### TASK BRIEF
Using the film notes, decide whether each statement agrees with the text. Answer yes or no for each, and quote the exact words that decide it: (a) Night Passage was directed by Anthony Mann. (b) Scilla Gabel was Sophia Loren's stand-in on Boy on a Dolphin. (c) Tarzan's Greatest Adventure dates from 1957.

### PAGE EXTRACT

NIGHT PASSAGE is a pleasant memory of a '50s Sunday afternoon matinee, this 1957 James Stewart western should have been another of his tough westerns with Anthony Mann, but Mann walked due to script problems, so it was directed by James Neilson. A look at frontier life along the railroad, with train robberies; I remember liking this scene with Stewart and young Brandon DeWilde on the train, also on board was Elaine Stewart (another of this year's departees, aged 80) married to big boss Jay C Flippen! Audie Murphy and Dan Duryea were among the baddies, and Ellen Corby another tough frontier woman.


TARZAN'S GREATEST ADVENTURE from 1959 - not seen this since then but its as effective and violent (effectively directed by John Gullermin) as I remembered - Gordon Scott the perfect Tarzan for '50s kids, Anthony Quayle a terrific villain with young Sean Connery and Niall McGuinness in his gang, along with bad girl Scilla Gabel - Sophia Loren's stand-in on BOY ON A DOLPHIN, and here starting out her own career as a sizzling eurobabe. Scilla was always good value in Steve Reeves epics and movies as diverse as SODOM AND GOMORRAH and my fave MODESTY BLAISE.

### SUPPLIED DATA
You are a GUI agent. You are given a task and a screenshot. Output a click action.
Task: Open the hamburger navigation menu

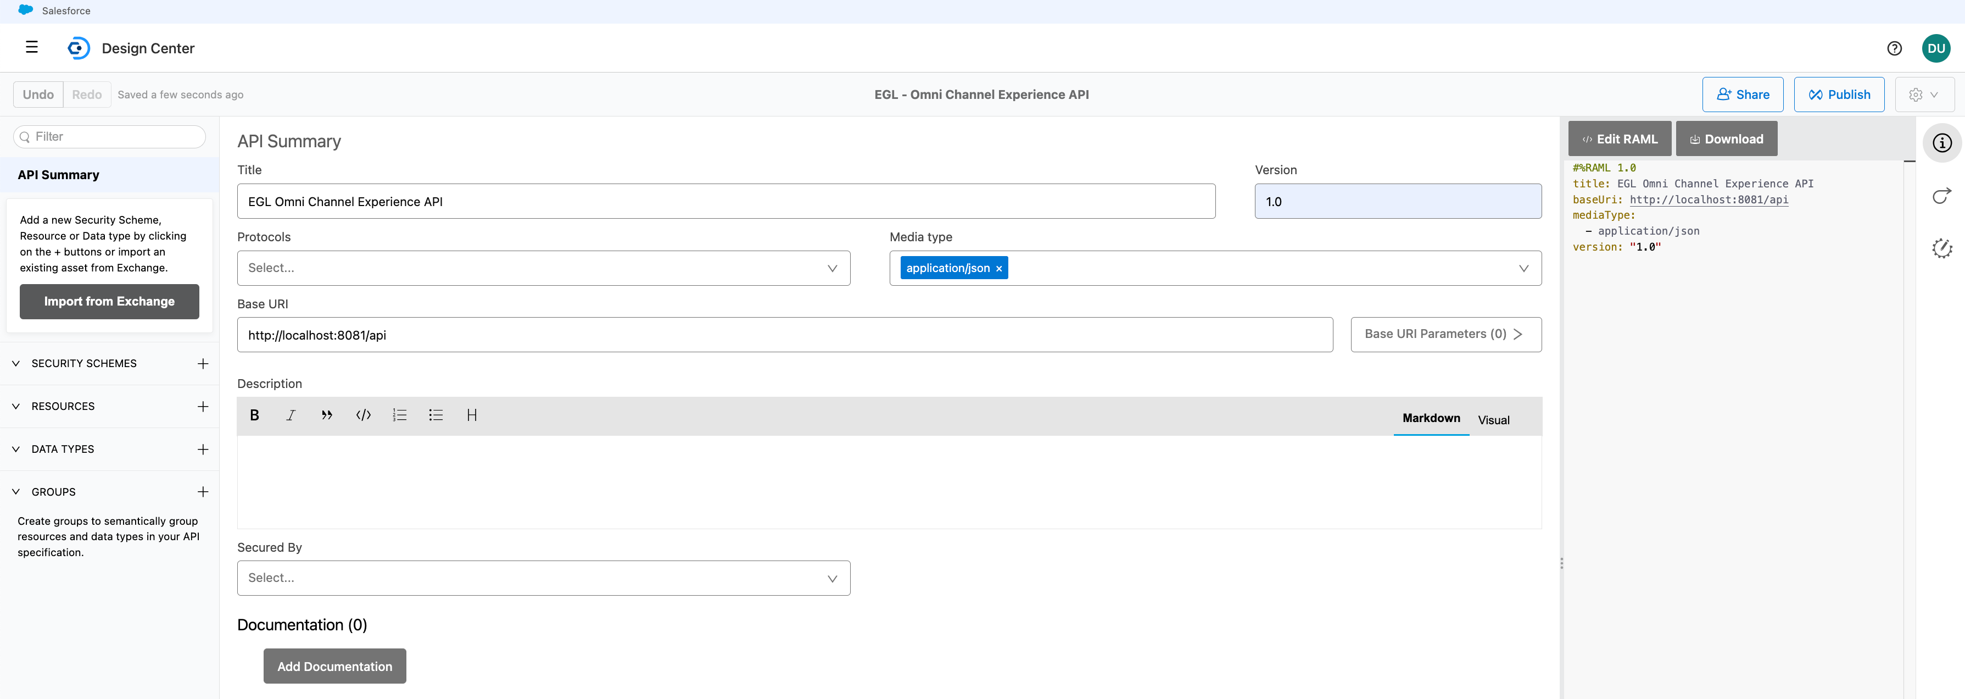tap(32, 47)
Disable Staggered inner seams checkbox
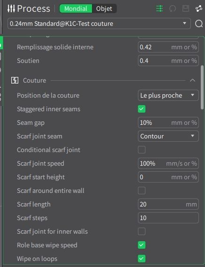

### SOLUTION BELOW
(a) No: "Mann walked due to script problems, so it was directed by James Neilson."
(b) Yes: "Scilla Gabel - Sophia Loren's stand-in on BOY ON A DOLPHIN"
(c) No: "TARZAN'S GREATEST ADVENTURE from 1959"